Rupert Howell’s column
While still wiping the political slime off from the nasty U.S. House election, I continue to remember why negative politics had a profound effect on me.
I was still a teenager when in 1971 Cliff Finch was making his first state-wide race in a run for Lieutenant Governor. I was one of only a few paid staffers.
Finch had been elected to the Mississippi Legislature and was later elected and re-elected to the position of district attorney by simply out-working all opposition at a break-neck pace with un-exhaustable energy.

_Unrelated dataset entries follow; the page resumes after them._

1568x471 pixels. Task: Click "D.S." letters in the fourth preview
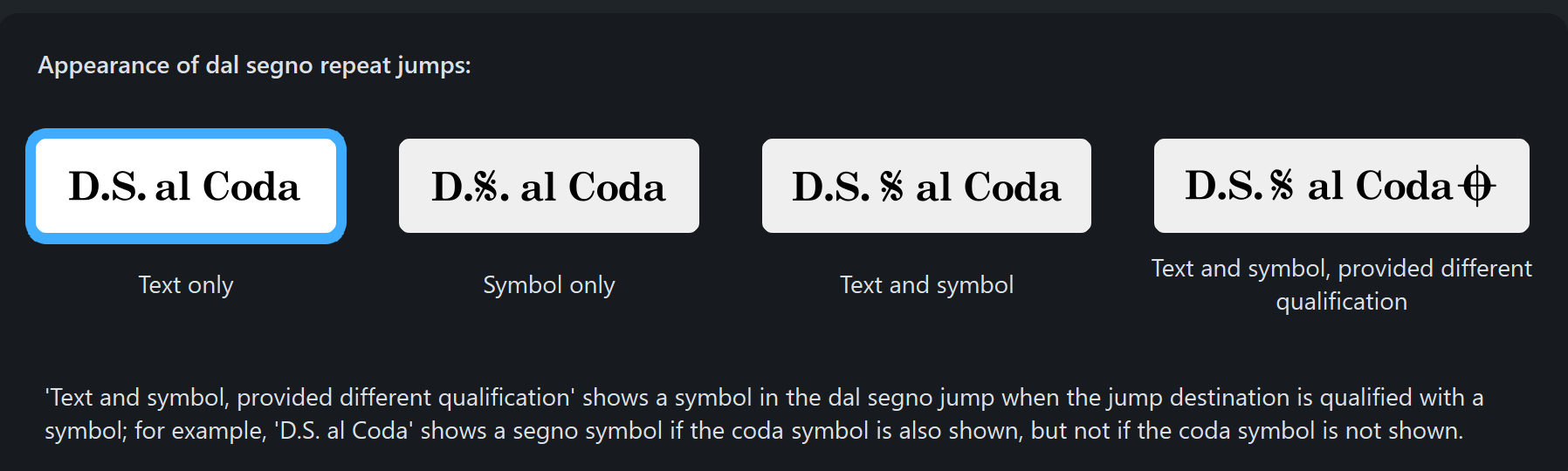(x=1224, y=186)
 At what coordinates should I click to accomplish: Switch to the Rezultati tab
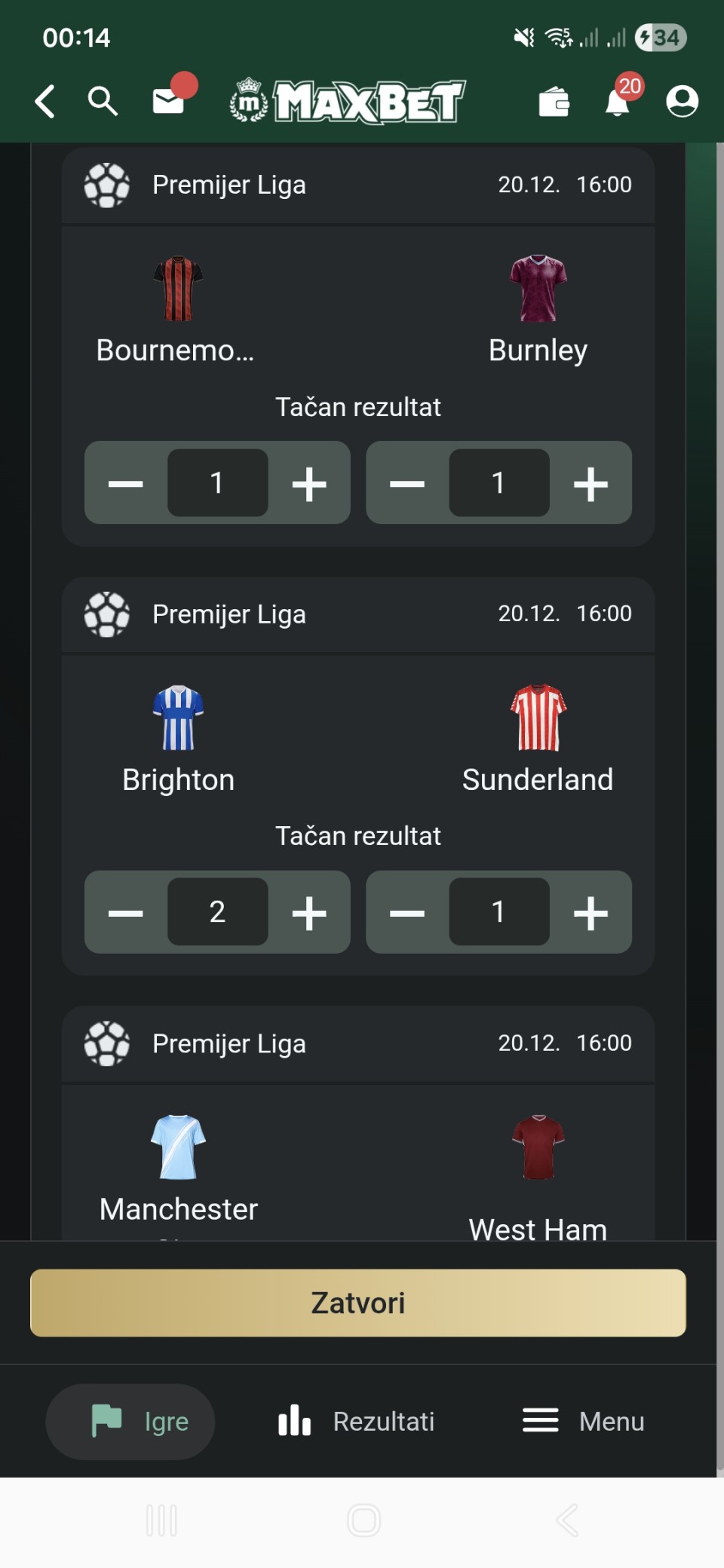click(x=357, y=1422)
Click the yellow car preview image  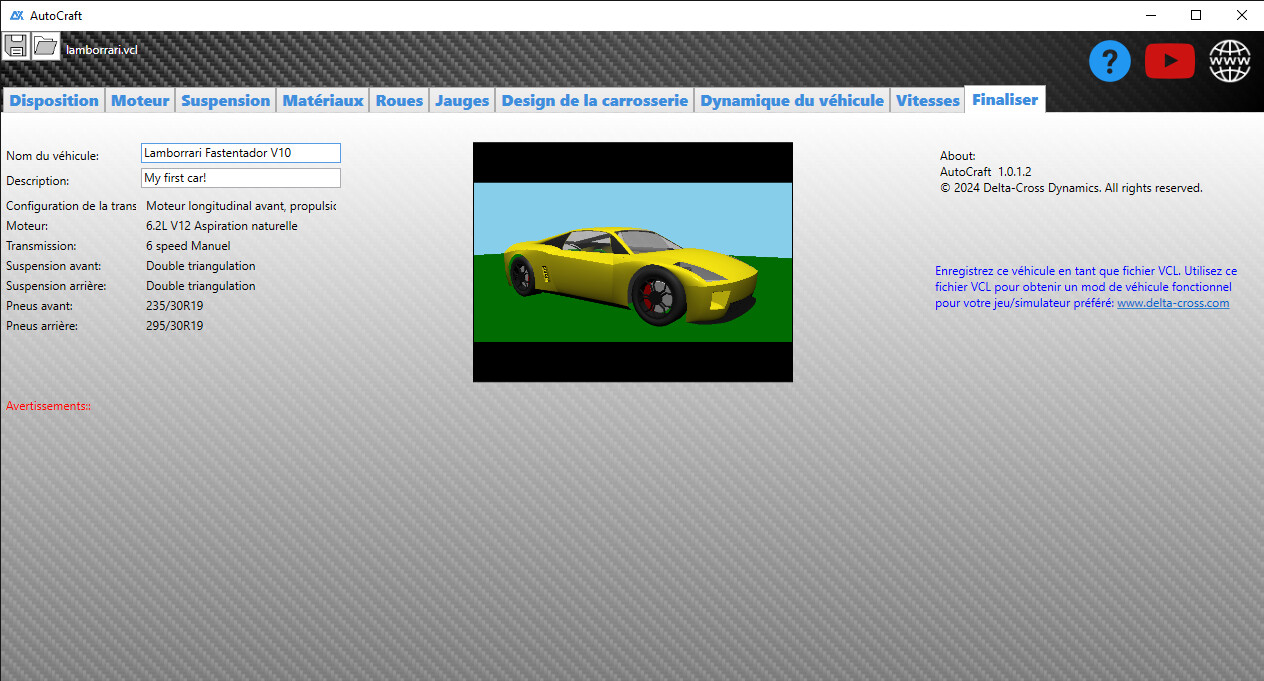point(632,262)
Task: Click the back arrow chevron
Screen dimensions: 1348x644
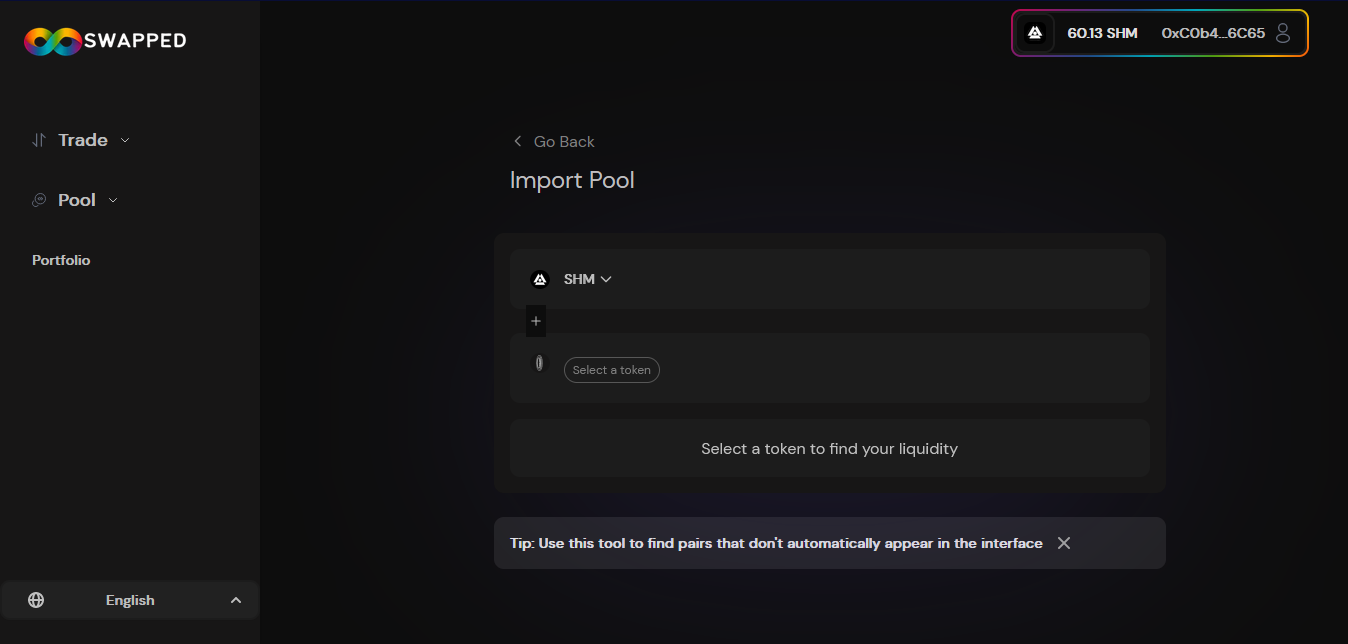Action: (517, 141)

Finch began his state-wide race doing much of what he did in his previous district races, but learned that Mississippi was too large and voters too numerous to shake every hand and call every name like he so confidently did on a smaller scale.

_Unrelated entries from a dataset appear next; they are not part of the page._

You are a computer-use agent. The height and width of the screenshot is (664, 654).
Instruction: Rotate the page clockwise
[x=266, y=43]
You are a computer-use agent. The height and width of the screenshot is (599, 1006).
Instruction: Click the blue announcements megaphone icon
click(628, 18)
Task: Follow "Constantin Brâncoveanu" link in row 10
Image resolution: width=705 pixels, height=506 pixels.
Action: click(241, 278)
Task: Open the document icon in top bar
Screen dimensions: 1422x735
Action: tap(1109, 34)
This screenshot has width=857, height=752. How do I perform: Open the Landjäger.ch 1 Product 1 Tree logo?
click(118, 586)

He didn’t have time to woo the voters like he had as district attorney running from county-to-county, community-to-community, rally-to-rally shaking hands, kissing babies and asking about family and kin.
Beginning the race without formally naming a campaign manager, he called everybody “my campaign manager” but that’s another story. He set forth to conquer the world (or in this case, the state) with zeal. He would later hire a Columbus PR guru, Mearl Frazier, as campaign manager to add some organizational skills to his campaign. It was also Frazier’s first state-wide campaign.
In those days people still flocked to political rallies and those voters loved Finch’s populist style. He would score points at every rally, large or small, and would always have a local contact to keep him abreast of what was important to the area.
As the election drew closer Finch’s numbers improved but his major opponent was a well known political figure by the name of William Winter. Although Winter’s name was familiar to this state’s voters, Winter was also labeled as “liberal” by many of us red-neck types because he was too sympathetic with black voters and integration issues.
With about ten days remaining before the election, Finch’s henchmen or political know-it-alls mostly from the Jackson area begged and pleaded for him to go negative. It was completely against his nature and way of doing business that he relinquished.
In the WLBT station in Jackson Finch recorded the negative ads against Winter as we staffers watched knowing that words coming from his mouth went completely against his “be-for-everything-and-against-nothing” attitude and style of campaigning.
Just a couple of days earlier we had learned that the campaign, as often was the case, didn’t have the $10,000 needed to buy the air time and would have to borrow it. When all eyes searched the room for answers they seemed to fall upon me and a consensus was quickly formed.
It was my turn to call Mr. John at Batesville Security Bank and ask for the additional loan–not an enviable task for a 19-year-old with one year of junior college under my belt.
Mr. John somewhat reluctantly agreed, the air time was purchased and Cliff went negative. Up until that point, the numbers were increasing. From then on they were either stagnant or dropping and Cliff Finch lost his first election.
None of us then or later thought that he would have defeated Winter if the negative campaigning had been avoided, but at least we would have finished the election on a positive note.
But that might not have mattered. Despite protest from local political know-it-alls, Finch ran for governor four years later and defeated William Winter for the Democratic nomination–and the rest is history.
I don’t think negative advertising won him the governor’s chair.